The Oculus Rift will be here before you know it. Unlike early virtual reality solutions already available that rely solely on a smartphone for power, the Rift is going to require a very capable PC to drive the experience.
In lieu of leaving it up to end-users to make sure their PCs can push the Rift, Oculus VR announced at its Connect 2 developer conference a new licensing program designed to make it easy for consumers to identify PCs with enough grunt to run the advanced headset.
PCs that quality for the Oculus Ready PC Program must be built with Intel and Nvidia hardware and are required to be priced under $1,000 (expect to see lots of $999.99 systems). Early partners include Alienware, Asus and Dell although Oculus VR says more PC makers will be added in the future.

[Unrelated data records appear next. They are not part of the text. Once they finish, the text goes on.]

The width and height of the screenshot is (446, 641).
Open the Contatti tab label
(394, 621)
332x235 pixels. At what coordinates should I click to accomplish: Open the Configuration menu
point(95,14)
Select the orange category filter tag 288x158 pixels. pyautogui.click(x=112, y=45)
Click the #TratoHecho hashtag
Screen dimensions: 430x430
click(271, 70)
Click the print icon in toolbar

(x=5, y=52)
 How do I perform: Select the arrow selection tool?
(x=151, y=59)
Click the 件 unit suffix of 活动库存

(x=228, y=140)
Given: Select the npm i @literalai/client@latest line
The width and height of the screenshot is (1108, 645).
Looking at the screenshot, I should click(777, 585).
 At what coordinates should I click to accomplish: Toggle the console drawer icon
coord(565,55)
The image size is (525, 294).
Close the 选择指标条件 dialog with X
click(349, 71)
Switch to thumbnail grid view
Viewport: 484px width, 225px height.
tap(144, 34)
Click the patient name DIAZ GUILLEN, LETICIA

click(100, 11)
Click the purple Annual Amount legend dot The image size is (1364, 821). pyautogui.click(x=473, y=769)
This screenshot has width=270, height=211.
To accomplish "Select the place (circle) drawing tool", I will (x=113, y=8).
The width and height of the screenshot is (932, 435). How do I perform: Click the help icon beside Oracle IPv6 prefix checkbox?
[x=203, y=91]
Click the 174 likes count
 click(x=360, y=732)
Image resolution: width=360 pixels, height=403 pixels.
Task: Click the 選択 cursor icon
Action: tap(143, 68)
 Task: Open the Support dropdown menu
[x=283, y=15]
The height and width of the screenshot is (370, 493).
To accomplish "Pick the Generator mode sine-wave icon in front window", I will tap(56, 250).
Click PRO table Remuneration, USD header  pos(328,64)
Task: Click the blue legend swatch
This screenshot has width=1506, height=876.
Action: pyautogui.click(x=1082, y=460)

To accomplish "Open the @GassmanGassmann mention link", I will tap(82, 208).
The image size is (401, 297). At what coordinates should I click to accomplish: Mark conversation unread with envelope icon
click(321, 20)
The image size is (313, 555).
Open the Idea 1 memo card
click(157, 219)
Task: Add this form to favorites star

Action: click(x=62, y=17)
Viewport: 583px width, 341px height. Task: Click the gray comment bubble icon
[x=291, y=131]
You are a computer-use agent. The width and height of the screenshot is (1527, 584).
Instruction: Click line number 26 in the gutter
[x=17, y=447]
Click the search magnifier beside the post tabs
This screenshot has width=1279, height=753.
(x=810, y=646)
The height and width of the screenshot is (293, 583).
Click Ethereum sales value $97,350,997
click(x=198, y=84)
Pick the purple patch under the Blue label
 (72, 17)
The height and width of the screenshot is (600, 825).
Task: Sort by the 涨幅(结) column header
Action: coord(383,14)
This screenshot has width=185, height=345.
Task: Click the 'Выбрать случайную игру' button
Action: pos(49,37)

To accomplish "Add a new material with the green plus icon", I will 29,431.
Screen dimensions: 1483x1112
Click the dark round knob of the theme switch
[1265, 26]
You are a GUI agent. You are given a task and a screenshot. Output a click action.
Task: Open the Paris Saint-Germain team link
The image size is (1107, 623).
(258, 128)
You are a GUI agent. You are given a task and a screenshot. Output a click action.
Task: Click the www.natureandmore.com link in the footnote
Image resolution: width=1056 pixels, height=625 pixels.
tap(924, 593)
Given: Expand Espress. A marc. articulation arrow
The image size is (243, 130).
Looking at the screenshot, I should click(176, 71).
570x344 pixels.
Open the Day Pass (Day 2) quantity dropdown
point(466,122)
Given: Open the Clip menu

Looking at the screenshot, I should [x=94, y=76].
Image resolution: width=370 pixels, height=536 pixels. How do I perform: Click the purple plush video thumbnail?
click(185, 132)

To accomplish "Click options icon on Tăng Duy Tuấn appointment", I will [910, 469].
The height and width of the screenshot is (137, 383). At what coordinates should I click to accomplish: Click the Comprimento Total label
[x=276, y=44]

Oculus VR revealed the Rift’s recommended hardware specifications this past May. For the best experience, you’ll want an Nvidia GTX 970 / AMD 290 equivalent or greater, an Intel Core i5-4590 equivalent or greater and at least 8GB of RAM. Rift-compatible systems also need an HDMI 1.3 video output, two USB 3.0 ports and must be running Windows 7 SP1 or newer.
All of this new VR hardware would be useless without content. To that end, Oculus announced a wealth of new content for both the Rift and the Gear VR. Examples include Oculus Arcade, Netflix, Twitch and Minecraft, all of which will be available by the time the Rift goes on sale.